#### [What to produce]
Locate each line of the material that contains the string "menu" and copy those lines out.

#### [Dataset rows]
_____
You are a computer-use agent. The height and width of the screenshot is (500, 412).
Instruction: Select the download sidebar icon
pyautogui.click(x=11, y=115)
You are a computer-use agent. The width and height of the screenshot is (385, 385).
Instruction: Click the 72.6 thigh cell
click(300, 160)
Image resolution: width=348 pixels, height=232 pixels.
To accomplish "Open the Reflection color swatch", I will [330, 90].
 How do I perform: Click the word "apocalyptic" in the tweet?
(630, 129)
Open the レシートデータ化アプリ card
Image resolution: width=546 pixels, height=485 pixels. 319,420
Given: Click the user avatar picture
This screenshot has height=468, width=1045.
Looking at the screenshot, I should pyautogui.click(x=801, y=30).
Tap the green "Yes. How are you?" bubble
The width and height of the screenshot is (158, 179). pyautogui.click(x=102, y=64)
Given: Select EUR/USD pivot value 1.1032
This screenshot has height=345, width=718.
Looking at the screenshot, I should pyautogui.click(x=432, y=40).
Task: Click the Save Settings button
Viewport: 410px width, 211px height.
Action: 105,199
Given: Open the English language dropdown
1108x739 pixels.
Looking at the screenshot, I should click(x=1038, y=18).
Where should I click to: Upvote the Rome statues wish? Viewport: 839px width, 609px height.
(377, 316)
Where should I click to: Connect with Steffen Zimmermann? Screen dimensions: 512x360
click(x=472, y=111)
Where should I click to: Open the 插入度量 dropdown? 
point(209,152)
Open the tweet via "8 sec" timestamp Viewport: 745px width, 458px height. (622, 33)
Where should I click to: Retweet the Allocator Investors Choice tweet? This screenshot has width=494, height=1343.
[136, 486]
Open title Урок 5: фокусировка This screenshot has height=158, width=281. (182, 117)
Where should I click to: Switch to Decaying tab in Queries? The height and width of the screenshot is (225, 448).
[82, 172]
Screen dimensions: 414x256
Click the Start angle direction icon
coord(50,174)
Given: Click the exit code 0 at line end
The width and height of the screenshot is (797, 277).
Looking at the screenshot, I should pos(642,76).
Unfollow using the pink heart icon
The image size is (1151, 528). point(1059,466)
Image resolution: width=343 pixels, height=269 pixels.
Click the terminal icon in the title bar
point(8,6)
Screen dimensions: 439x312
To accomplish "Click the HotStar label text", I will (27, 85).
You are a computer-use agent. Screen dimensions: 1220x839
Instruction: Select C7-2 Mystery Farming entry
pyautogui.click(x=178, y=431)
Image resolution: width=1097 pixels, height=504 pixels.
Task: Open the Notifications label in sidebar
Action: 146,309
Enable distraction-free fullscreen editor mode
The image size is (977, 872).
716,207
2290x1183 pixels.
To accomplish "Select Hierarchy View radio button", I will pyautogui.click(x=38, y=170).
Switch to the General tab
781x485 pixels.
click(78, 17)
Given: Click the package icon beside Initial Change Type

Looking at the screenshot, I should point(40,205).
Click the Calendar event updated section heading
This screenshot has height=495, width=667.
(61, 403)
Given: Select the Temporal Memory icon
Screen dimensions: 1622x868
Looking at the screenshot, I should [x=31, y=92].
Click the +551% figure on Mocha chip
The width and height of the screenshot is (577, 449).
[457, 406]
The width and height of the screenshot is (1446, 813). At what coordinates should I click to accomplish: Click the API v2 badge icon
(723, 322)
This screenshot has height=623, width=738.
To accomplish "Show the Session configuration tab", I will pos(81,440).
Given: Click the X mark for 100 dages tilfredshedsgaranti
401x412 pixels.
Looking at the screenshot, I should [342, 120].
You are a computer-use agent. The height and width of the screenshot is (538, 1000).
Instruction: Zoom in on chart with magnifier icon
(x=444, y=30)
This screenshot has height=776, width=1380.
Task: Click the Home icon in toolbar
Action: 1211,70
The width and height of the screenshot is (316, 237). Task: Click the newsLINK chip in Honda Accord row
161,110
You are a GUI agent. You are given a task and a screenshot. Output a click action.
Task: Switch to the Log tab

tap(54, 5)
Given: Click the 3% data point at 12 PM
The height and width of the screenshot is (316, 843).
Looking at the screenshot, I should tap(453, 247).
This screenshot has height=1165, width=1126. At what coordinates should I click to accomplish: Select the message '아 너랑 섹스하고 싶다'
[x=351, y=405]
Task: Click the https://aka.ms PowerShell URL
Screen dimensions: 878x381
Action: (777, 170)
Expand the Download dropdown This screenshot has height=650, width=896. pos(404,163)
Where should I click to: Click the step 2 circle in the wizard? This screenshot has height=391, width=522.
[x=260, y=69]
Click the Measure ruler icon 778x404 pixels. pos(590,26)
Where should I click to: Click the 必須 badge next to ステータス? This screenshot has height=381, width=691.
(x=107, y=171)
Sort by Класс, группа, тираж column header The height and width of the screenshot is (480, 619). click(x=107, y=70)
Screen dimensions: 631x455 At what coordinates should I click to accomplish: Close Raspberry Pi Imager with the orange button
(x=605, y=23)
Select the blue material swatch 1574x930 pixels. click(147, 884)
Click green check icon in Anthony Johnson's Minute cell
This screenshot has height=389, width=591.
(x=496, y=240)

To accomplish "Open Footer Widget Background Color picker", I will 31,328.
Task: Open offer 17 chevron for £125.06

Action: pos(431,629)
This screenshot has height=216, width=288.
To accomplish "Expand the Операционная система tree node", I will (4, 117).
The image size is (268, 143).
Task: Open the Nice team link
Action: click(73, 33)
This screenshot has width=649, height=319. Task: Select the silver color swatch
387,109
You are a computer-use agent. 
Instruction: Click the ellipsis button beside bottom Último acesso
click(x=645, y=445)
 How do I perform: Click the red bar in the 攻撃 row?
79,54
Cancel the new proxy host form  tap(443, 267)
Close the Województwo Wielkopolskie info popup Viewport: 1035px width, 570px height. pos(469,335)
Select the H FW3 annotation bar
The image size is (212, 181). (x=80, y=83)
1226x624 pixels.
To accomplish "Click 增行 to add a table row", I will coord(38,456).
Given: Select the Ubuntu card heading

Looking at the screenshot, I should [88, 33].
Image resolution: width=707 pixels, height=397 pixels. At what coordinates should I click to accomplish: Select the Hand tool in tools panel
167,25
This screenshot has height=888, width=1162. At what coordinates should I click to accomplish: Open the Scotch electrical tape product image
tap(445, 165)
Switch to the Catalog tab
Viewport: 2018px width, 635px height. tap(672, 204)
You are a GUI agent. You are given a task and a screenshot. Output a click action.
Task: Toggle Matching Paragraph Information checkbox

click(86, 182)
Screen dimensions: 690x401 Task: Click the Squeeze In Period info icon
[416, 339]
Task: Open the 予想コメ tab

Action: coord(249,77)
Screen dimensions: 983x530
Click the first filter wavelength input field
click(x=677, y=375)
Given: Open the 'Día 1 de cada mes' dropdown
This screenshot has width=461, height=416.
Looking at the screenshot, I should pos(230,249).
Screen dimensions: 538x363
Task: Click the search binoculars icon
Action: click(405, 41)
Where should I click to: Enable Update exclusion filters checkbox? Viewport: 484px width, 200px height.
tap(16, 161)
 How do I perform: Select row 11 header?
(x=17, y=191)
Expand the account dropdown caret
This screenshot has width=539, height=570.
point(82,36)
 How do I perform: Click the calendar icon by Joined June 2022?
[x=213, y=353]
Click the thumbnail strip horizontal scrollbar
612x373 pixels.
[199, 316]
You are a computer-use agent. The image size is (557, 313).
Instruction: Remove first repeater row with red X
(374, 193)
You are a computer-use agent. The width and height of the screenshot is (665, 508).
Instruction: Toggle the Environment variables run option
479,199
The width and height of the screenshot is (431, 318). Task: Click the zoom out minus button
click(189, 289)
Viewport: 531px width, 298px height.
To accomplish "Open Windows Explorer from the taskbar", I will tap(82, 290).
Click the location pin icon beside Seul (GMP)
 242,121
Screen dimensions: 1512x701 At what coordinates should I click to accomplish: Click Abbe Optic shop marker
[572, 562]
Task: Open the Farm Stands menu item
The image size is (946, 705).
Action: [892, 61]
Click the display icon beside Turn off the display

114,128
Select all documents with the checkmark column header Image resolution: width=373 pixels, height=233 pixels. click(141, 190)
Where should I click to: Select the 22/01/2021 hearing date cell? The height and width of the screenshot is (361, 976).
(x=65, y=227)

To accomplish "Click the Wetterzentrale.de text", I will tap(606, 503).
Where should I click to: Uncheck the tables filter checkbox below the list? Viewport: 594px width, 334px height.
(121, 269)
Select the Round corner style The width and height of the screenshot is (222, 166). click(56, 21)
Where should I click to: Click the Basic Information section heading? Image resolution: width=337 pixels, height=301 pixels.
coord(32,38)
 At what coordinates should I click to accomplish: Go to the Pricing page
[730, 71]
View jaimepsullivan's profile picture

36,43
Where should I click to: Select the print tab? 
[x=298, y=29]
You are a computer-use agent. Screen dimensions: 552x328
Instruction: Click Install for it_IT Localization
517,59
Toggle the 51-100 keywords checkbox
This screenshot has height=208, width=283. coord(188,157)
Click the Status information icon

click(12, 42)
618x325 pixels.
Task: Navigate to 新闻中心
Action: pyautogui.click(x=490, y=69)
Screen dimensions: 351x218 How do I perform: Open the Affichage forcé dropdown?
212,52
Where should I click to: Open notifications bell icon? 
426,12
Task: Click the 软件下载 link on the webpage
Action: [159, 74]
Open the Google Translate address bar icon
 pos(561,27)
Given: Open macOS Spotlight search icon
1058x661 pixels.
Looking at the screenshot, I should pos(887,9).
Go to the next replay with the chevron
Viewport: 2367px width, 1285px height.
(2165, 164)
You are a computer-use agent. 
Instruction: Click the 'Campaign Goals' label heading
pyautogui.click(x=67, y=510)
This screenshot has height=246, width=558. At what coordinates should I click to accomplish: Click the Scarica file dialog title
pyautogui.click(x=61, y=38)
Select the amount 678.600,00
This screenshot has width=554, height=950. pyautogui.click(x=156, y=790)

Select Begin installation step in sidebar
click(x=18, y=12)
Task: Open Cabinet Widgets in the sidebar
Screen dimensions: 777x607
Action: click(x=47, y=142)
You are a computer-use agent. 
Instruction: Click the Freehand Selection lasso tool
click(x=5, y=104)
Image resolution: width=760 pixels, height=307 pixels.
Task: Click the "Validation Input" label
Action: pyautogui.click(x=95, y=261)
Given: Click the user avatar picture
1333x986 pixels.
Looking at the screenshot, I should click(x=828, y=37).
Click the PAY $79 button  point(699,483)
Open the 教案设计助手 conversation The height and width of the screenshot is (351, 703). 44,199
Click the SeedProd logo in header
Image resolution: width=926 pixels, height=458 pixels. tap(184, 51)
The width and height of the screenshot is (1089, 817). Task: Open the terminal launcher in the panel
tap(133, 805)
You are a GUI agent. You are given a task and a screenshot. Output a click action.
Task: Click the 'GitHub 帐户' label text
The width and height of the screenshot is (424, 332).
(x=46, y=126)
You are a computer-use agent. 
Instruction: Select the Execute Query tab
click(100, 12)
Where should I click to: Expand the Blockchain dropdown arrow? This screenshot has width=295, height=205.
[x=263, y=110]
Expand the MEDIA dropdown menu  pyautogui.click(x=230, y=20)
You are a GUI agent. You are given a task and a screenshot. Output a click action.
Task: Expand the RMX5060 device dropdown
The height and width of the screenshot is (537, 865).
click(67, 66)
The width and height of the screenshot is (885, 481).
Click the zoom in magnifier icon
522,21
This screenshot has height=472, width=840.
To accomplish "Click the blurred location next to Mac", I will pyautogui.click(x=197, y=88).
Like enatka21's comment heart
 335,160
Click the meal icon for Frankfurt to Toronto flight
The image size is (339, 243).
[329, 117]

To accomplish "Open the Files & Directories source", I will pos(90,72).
_____
#### [Correct response]
Task: Open the Farm Stands menu item
Expand the MEDIA dropdown menu  pyautogui.click(x=230, y=20)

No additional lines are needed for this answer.